══ Texte présenté ══

Quant aux choses –, tenter de faire poétiquement entendre ce qui se tait en elles.

Le travail souterrain, ressassant, de ce qui s’écrit sans s’écrire – toutes ces virtualités perdues dont l’écriture restituera peut-être un jour les traces avec la consciencieuse fidélité d’un archéologue de l’oubli.

Au cœur des grands paradoxes de l’existence, connaître davantage ce que l’on ne peut savoir.

« Ce dont on ne peut parler »… il faut tenter de le dire malgré tout car l’intuition sait trouver ce que l’intelligence finira par formuler.

« Naître est un procès qui ne se termine jamais » (Roberto Juarroz). Ainsi en est-il du poème comme de notre existence. Nous sommes en perpétuel cheminement dans un processus sans fin ni commencement duquel nous serons un jour débarqués.

Nous traversons des épreuves. Elles nourrissent le cri, innervent le chant, alimentent la parole. Michaux associe « épreuves » et « exorcismes ». L’éprouvant racle, rabote au-dedans. Que cherche-t-il à vouloir extirper ? Décramponner tous ces personnages agglutinés au moi afin de libérer une parole détachée de son je ? S’arracher aux boursouflures de leur orgueil fou ?

Page 5

« L’instant » ? – ce point le plus aigu de la perception du vivant lorsque, apparues soudain à la surface du regard, les petites épiphanies du réel font que présence et absence s’équivalent.

Le lent et nécessaire travail de l’oubli dépouille l’arbre des souvenirs depuis les racines jusqu’à ses feuilles. Mais ce qui insiste, résiste, persiste, est une écorce de l’enfance qui ne veut pas s’effacer et dont la nature est de survivre de son exil en l’âge adulte et raisonnable.

Les cercles de l’enfance… Le corps n’oublie jamais tout à fait les sensations perdues. Demeure toujours un reste de mémoire revenu depuis le fond de l’oubli qui nous est restitué dans la sensation pure, que le temps n’a pas altéré, juste décalé dans sa perception.

L’impossible reproduction du même. Maladie de la nostalgie. Opération névrose, et nécrose – le même, c’est la mort.

Dans le tissage des jours, l’oubli est la trame du sens et l’absence, le fil de la chaîne.

L’oubli est un des langages de l’enfance qui rassemble tout le perdu dans le secret.

Écrire, penser, aimer – c’est donc tourner finement autour d’un secret afin d’en laisser entrevoir quelques pans qui nous permettent de mieux approcher de la conscience du réel.

═══
══ Données fournies ══

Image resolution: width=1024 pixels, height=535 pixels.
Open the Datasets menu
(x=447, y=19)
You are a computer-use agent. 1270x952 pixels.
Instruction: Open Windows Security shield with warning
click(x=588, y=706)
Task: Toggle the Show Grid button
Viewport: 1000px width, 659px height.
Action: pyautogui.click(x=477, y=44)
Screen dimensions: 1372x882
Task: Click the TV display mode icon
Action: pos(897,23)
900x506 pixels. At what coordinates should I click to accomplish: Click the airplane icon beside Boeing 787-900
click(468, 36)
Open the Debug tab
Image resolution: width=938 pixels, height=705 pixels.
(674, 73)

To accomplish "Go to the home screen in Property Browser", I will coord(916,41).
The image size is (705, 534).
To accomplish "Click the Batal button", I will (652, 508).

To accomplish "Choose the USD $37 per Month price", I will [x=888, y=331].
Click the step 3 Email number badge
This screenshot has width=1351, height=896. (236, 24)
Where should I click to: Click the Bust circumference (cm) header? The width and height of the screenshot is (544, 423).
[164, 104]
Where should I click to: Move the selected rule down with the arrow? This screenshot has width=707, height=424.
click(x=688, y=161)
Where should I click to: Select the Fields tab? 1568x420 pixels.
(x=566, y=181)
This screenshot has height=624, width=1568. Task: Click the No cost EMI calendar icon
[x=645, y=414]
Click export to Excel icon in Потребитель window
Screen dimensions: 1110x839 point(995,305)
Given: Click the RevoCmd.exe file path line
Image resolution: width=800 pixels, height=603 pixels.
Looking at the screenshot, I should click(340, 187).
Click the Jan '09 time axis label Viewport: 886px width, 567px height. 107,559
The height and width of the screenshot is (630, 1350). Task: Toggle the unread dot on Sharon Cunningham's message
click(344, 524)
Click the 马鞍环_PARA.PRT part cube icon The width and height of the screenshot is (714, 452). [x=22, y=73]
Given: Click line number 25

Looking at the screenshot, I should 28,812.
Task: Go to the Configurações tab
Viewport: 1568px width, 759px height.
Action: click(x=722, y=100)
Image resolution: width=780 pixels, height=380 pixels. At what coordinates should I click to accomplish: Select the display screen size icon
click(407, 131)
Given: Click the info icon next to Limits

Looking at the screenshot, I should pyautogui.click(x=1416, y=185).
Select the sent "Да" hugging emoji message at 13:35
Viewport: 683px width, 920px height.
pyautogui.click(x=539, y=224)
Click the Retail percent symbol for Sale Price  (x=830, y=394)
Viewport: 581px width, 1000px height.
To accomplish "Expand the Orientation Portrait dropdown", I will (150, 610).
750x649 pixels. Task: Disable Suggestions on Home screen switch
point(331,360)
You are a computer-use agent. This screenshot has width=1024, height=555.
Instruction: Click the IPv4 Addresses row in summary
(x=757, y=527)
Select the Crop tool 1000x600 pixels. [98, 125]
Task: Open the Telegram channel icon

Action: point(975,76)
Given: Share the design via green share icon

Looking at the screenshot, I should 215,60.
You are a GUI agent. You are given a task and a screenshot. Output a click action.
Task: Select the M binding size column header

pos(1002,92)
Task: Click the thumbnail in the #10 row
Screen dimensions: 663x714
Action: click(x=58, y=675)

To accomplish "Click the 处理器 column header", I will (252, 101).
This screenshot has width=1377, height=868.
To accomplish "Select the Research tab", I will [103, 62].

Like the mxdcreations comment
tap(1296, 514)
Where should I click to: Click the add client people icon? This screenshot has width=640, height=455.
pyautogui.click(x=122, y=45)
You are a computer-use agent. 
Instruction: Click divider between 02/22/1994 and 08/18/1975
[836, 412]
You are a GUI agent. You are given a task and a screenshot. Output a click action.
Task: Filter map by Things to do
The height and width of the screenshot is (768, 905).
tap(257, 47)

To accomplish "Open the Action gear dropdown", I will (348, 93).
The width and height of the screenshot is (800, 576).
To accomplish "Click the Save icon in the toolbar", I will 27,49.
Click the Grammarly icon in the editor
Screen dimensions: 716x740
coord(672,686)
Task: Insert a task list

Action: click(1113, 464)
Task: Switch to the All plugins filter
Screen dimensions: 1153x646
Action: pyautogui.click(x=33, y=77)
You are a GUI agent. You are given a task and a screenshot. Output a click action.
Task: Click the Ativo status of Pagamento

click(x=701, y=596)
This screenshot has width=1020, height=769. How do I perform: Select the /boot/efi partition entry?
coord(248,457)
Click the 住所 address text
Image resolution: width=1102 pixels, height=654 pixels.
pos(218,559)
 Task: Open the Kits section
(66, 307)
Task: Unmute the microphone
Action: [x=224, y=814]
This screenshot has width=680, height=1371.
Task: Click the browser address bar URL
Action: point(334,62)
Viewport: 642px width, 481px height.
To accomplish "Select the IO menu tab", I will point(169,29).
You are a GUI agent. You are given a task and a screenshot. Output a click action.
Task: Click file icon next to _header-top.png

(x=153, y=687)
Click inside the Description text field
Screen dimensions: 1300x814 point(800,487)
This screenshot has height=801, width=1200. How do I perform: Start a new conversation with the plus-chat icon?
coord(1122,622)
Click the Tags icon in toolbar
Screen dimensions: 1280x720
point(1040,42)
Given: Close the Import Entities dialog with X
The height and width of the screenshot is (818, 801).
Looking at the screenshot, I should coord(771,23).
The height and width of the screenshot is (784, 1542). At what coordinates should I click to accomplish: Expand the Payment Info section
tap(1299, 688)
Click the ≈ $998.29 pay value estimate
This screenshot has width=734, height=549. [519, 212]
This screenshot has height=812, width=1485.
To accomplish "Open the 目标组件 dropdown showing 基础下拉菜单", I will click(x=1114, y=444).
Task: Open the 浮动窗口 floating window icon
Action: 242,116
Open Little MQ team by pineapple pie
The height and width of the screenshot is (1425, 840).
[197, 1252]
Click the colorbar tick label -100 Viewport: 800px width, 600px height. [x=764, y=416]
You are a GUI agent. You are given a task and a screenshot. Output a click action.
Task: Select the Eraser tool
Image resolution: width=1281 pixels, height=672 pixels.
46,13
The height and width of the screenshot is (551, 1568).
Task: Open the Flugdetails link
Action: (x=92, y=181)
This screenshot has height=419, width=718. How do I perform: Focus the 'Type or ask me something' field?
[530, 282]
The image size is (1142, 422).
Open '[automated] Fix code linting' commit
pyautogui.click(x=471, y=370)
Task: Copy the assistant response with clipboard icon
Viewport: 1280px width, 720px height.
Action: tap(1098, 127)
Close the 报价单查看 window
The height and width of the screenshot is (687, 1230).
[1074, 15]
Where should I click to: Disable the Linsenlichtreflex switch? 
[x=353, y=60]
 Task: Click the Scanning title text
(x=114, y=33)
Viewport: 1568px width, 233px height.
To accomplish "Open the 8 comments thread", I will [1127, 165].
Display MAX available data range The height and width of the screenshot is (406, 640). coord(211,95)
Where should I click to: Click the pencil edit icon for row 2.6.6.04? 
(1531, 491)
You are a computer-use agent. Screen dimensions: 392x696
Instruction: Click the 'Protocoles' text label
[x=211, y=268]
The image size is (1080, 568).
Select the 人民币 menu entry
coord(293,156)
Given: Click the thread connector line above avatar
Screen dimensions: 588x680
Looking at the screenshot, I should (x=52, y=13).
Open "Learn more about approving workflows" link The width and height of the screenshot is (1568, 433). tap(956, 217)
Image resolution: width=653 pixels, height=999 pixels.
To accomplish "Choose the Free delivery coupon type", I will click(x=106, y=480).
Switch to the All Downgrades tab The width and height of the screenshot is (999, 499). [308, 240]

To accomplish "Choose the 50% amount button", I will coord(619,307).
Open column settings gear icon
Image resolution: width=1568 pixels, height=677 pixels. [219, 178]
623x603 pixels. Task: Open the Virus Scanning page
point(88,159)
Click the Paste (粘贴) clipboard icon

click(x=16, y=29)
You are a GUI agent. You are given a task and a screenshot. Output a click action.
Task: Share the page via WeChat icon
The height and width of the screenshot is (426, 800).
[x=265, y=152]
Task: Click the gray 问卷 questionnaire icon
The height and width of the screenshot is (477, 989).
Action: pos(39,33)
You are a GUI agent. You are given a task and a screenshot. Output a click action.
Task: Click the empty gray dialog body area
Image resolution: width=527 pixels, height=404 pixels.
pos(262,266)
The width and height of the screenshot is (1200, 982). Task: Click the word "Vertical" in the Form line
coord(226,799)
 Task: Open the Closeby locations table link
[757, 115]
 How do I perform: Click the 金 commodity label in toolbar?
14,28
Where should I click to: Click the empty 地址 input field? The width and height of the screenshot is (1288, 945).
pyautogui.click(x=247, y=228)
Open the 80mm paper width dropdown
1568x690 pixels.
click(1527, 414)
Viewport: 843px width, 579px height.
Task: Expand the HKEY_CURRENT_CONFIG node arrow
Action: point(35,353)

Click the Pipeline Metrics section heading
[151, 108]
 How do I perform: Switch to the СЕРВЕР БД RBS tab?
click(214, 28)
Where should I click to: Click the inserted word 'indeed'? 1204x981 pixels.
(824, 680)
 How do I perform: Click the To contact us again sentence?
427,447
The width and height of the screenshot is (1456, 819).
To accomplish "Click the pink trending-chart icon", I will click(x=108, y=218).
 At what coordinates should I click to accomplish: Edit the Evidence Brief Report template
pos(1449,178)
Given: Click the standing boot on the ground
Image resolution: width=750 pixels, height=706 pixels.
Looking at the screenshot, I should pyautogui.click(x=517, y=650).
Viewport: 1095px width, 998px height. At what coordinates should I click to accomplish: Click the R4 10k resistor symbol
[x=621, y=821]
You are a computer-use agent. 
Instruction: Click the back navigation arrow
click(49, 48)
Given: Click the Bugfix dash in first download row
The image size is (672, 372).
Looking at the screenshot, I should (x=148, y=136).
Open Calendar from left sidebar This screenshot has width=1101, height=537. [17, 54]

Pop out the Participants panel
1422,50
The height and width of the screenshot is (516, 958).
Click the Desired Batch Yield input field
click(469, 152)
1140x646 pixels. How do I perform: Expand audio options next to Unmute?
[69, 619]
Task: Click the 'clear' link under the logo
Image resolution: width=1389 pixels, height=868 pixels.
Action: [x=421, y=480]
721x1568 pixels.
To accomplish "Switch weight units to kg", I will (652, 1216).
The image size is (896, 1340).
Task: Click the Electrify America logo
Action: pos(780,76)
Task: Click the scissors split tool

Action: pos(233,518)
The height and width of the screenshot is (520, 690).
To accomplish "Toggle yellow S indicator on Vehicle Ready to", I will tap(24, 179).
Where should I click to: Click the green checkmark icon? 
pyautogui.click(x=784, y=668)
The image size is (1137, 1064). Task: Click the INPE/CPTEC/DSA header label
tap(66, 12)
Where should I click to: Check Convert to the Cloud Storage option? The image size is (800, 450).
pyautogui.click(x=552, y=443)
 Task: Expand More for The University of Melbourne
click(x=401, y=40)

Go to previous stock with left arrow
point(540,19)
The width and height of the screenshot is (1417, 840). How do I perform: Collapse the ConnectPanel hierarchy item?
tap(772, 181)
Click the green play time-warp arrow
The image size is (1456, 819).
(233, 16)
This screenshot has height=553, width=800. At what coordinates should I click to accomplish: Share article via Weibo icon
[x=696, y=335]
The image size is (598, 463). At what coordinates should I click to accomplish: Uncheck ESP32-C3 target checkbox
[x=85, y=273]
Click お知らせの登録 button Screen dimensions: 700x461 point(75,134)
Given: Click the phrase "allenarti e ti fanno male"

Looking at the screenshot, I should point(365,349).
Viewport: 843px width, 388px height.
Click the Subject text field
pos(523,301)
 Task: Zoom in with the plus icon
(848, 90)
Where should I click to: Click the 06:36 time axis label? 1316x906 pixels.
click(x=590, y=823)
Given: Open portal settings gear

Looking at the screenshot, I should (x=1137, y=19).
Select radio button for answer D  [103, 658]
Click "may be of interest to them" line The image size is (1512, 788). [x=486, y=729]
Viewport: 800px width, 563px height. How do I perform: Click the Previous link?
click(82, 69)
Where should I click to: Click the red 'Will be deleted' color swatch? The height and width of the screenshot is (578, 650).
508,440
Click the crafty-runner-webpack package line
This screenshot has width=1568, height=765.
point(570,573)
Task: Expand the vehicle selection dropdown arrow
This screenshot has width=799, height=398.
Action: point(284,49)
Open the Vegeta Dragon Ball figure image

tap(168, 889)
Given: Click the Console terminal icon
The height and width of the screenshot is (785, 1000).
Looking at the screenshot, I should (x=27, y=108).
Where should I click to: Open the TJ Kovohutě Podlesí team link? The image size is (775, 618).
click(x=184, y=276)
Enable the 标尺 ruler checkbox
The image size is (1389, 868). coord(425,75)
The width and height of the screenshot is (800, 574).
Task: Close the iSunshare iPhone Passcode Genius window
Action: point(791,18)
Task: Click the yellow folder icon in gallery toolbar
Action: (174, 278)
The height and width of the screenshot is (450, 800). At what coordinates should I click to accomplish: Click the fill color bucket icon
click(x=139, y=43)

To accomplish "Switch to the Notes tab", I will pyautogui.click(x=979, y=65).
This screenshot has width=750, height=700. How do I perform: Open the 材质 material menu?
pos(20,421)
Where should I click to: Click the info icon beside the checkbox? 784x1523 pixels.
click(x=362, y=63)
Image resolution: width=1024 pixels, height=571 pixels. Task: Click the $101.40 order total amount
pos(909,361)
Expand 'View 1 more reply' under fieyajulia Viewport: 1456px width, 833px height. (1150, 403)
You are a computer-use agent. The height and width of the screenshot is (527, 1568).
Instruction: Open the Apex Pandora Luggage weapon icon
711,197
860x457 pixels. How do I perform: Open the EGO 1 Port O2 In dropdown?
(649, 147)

═══

### Travail à faire
a) Restituez sans rien changer le passage du texte présenté qui commence par les mots contenant « L’impossible reproduction du » et s'achève sur « dans le secret. ».
b) D'après le texte présenté, pour quelle raison faut-il tenter malgré tout de dire « ce dont on ne peut parler » ?
Les enregistrements forment un matériau distinct du texte présenté.

### Corrigé des exercices
a)
L’impossible reproduction du même. Maladie de la nostalgie. Opération névrose, et nécrose – le même, c’est la mort.

Dans le tissage des jours, l’oubli est la trame du sens et l’absence, le fil de la chaîne.

L’oubli est un des langages de l’enfance qui rassemble tout le perdu dans le secret.

b) Il faut tenter de le dire parce que l'intuition sait trouver ce que l'intelligence finira par formuler.